In a way, the IMF is just catching with the share markets, which adjusted their outlook in May and June and are now back in optimism mode. Last night, for example, Wall Street stocks ignored the IMF’s forecast adjustment and went up another 0.7 per cent.
The S&P 500 has now rallied 5 per cent in three weeks, the Vix index of volatility has collapsed again after its annual mid-year spike and the Australian dollar touched US92 cents again last night (although it probably hasn’t stopped falling just yet).
So who’s right, the markets or the IMF? Well, share traders tend to forecast about three out of every two economic recoveries and two out of every three recessions. Economists go the other way around (economics is not called the dismal science for nothing).
And although the IMF has lowered its forecasts, it’s still forecasting reasonable growth next year, in China (7.7 per cent), the US (2.7 per cent) and the world (3.8 per cent).
Australia, as usual, will be somewhere in the middle. As discussed last week, this country goes into 2014 with the lowest interest rates in 50 years (probably even lower by then) and a 12 per cent currency depreciation, so far.
As Reserve Bank Governor Glenn Stevens pointed out in a speech last week, non-mining business investment looks poised to pick up, as does housing investment, after being low for “an unusually long period”.
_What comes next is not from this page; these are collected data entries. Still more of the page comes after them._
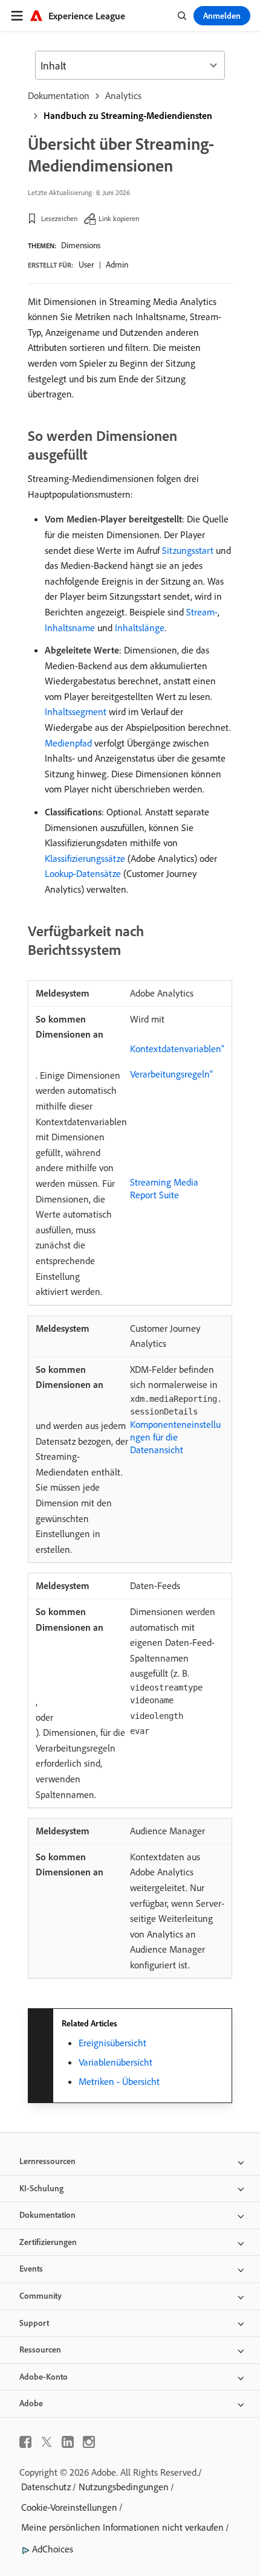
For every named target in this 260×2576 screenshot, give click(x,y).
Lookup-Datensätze (83, 873)
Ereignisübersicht (112, 2043)
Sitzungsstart (187, 550)
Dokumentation (58, 95)
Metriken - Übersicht (119, 2081)
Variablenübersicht (115, 2062)
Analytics (123, 95)
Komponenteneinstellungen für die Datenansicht (175, 1437)
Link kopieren (119, 218)
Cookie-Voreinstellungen (69, 2507)
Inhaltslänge (139, 628)
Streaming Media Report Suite (164, 1188)
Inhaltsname (70, 628)
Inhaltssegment (75, 711)
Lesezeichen (59, 218)
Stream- (202, 612)
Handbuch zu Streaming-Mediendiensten (128, 115)
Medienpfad (68, 743)
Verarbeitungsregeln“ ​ (172, 1074)
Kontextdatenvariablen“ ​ (177, 1048)
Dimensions (80, 245)
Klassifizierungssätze (85, 858)
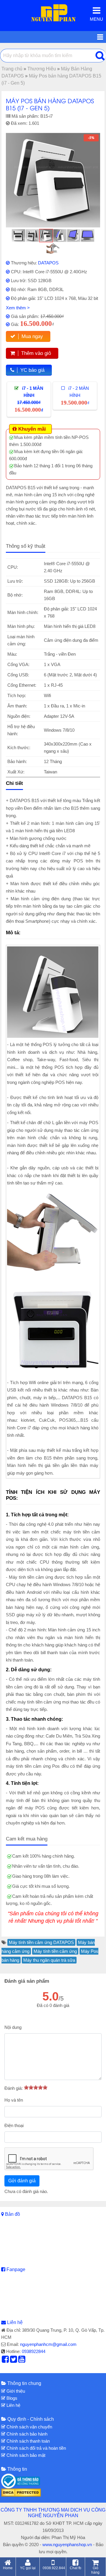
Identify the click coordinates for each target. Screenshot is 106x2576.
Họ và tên (13, 2100)
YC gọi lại (28, 2568)
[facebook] (5, 2360)
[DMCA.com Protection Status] (21, 2492)
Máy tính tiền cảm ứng (55, 1951)
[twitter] (13, 2360)
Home (8, 2568)
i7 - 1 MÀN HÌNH (28, 399)
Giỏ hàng (95, 2570)
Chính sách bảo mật (25, 2455)
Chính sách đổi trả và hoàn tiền (35, 2448)
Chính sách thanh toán (27, 2441)
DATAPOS (48, 262)
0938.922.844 (54, 2568)
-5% (91, 137)
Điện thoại (14, 2125)
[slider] (35, 2087)
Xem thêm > (18, 307)
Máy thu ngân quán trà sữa (49, 1960)
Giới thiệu (15, 2391)
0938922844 (33, 2351)
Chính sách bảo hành (26, 2433)
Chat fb (75, 2568)
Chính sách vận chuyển (28, 2426)
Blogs (11, 2398)
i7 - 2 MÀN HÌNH (75, 396)
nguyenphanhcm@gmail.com (48, 2344)
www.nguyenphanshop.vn (67, 2544)
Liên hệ (15, 2322)
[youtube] (21, 2360)
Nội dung (12, 2027)
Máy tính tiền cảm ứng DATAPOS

In general, his speech was a bit of a pep talk, in his usual understated way: “we have a better starting point going into this episode than we might have had, or than we have had on other occasions.” The main reasons for that are low inflation, low debt and no asset price boom – some of which is due to the strength of the Australian dollar.
Yesterday’s big fall in the NAB business conditions survey for June – back to 2009 levels – was surprising considering that the dollar had been falling since early April which should be flowing through to improved conditions by now.
But business confidence improved slightly, and Roy Morgan’s measure of consumer confidence improved a lot.
As Glenn Stevens said last week: “much depends on ‘confidence’ – that intangible thing that is hard to measure and very hard to increase. We are talking here about confidence that the future will be characterised by growth, that there will be customers for products, that innovations are worth a try, and so on. That confidence seems pretty subdued right now.”
According to the Roy Morgan surveys, which interview a lot more people than the NAB one, both business and consumer confidence have dipped between April and June this year but looked at over the longer term – from mid-2011 – they are both gradually trending higher.
Looking ahead, this Christmas seems likely to be characterised by low interest rates, lower currency, a definite election result rather than a hung parliament (hopefully) and a stronger housing market. Europe seems to have bottomed, the US economy is coming back and so is Japan’s, thanks in both cases to extraordinary monetary stimulus.
Against that the news out of China could be troubling, as that country grapples with its high debt, economic imbalances and slower growth.
And Australia? Well to quote Gerry Rafferty: “Clowns to the left, jokers to the right – here I am, stuck in the middle with you.”